++++ Dataset extract ++++

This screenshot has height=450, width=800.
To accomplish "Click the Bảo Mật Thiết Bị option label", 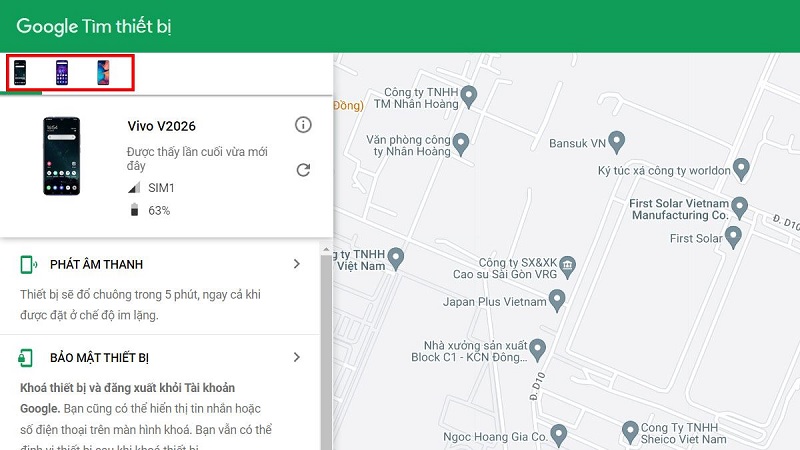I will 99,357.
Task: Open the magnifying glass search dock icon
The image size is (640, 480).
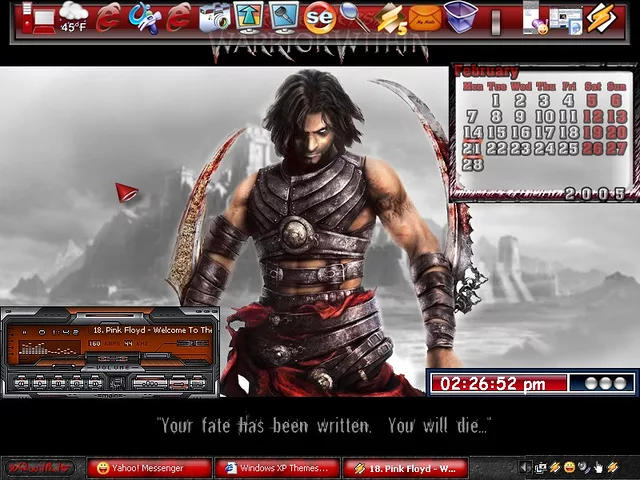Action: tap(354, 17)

++++

• Work to do: Reproduce the listing word for word, beginning at the line that contains "Task: Open the" and stopping after the final line of the listing. Leave the pictures out.

• Exercise answer:
Task: Open the magnifying glass search dock icon
The image size is (640, 480).
Action: tap(354, 17)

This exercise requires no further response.